Una schiera di eserciti pronti a giocarsi il tutto per tutto pur di saldare l’alleanza progressista giallorossa tra M5S e Pd, e chi invece vuole affossarla perché la considera il male assoluto. Nel mezzo del guado Giuseppe Conte ed Enrico Letta, tirati una volta da una parte e una volta dall’altra. Sono tanti in effetti i nomi che un giorno sì e l’altro pure tirano per la giacchetta i due leader. La ragione, manco a dirlo, è quasi sempre da ricondurre in un interesse di parte affinché l’intesa non diventi strutturata, non solo a livello nazionale ma anche a livello locale.
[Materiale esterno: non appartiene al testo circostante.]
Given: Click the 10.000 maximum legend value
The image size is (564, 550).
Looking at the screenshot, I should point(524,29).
A remare contro tra gli altri non potevano che esserci i due lader dei “partitini” che probabilmente senza intesa col Pd dovrebbe capire come scrivere il loro futuro. Parliamo di Carlo Calenda con Azione e Matteo Renzi con Italia Viva. Entrambi i leader non hanno mai mancato di far intendere il loro totale disprezzo del Movimento. E, con l’occasione, la stima nei confronti del Pd ma se e solo se quest’ultimo non corra insieme ai Cinque stelle. Insomma, una stima “a condizione che”. Nel traino dei contrari all’intesa non si può non menzionare anche una renziana doc come Maria Elena Boschi. Il suo pensiero? Può essere a riguardo sintetizzato in alcune piccate dichiarazioni. Solo qualche giorno fa: “I grillini sono finiti. Italia Viva c’è. A Siena Letta ha vinto grazie a noi”.
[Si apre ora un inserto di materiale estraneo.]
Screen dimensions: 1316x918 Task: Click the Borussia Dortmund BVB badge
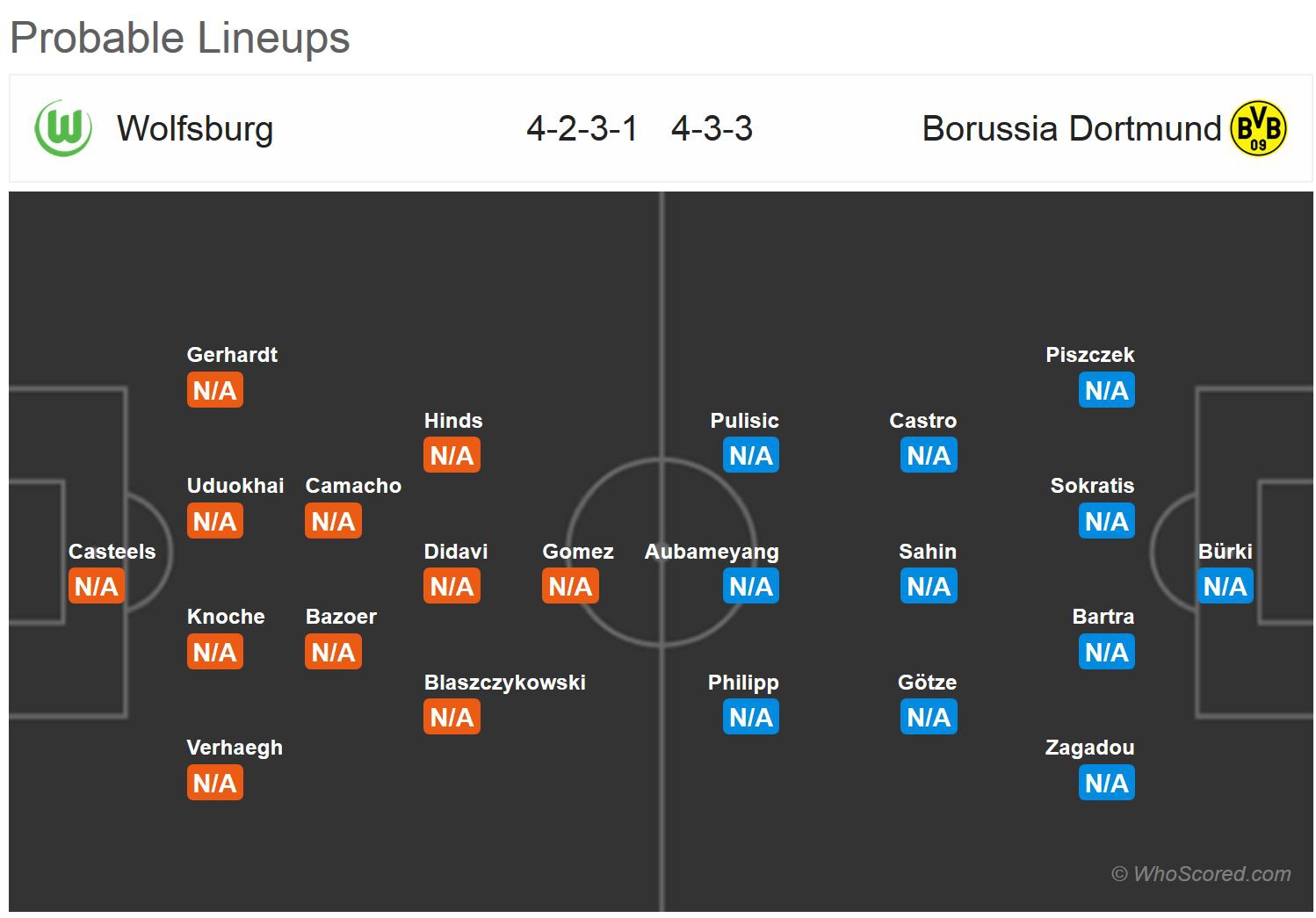point(1258,128)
Qualcuno spieghi a Boschi e compagni che vincere a Mintoruno e Castelveneto non significa necessariamente “esistere” anche a livello nazionale. Non fosse altro che suona paradossale e grottesco dire che “i grillini sono finiti” in riferimento a un Movimento che viaggia secondo i sondaggi sul 15% mentre la voce si alza da un partito che conta – se va bene – il 2%. C’è da dire, però, che anche all’interno del Pd c’è qualcuno – più di qualcuno – che non vorrebbe poi così tanto stringere un patto di sangue con i pentastellati.
Non è un mistero che per il senatore Andrea Marcucci sarebbe molto più saggio dialogare con Renzi e Calenda che con Conte. Letta è ben consapevole che i dem al proprio interno non sono unitissimi. E, dicono fonti ben informate, il fatto che si sia fatto eleggere a Siena è sì un modo per attestare la sua leadership, ma anche un modo per entrare in un gruppo parlamentare i cui eletti sono stati candidati – è bene ricordarlo – per volere dell’allora segretario, Matteo Renzi. Questo vuol dire che il Movimento non ha nemici in casa? Niente affatto. Un nome su tutti: Alessandro Di Battista. Si dirà: è fuori dal Movimento. Vero. Così com’è vero che non sono pochi i parlamentari e gli attivisti che seguono il “dibattista pensiero” e che dunque sono convinti della necessità che M5S non sigli alcun accordo e torni alle “origini”.
C’È CHI DICE SI’. C’è però ovviamente anche chi lavora da mesi – se non da anni – a rendere strutturale l’alleanza nata col Conte2. A cominciare dai “padri” che da dietro le quinte hanno reso possibile l’allora alleanza di governo. Parliamo di Stefano Patuanelli da una parte e di Goffredo Bettini dall’altra. Tra i pontieri, però, bisogna citare anche Riccardo Ricciardi, altro nome di assoluta fiducia per Conte, ma che sa dialogare anche con volti autorevoli del Pd. Esattamente come Paola Taverna, altra fedelissima, rivoluzionata da come la si ricorderà anni addietro.
Niente più volgarismi, ma un savoir-faire politico che pare aver conquistato Conte e convertito non pochi dem. A spingere però verso un’intesa giallorossa è anche un nome di peso del Pd. Parliamo cioè di Dario Franceschini: il ministro della Cultura, potente uomo di partito vista la rete che ha saputo creare, se ancora non ripone piena fiducia nel Movimento, stima profondamente il suo leader a tal punto da ritenere l’intesa col “nuovo” M5S l’unica vera alternativa all’avanzare delle destre. Una chiave che è condivisa anche da buona parte del mondo a sinistra del Pd. A cominciare da Leu: non solo Roberto Speranza, ma anche Massimo D’Alema e Pierluigi Bersani sono convinti che il riformismo debba tingersi di giallorosso.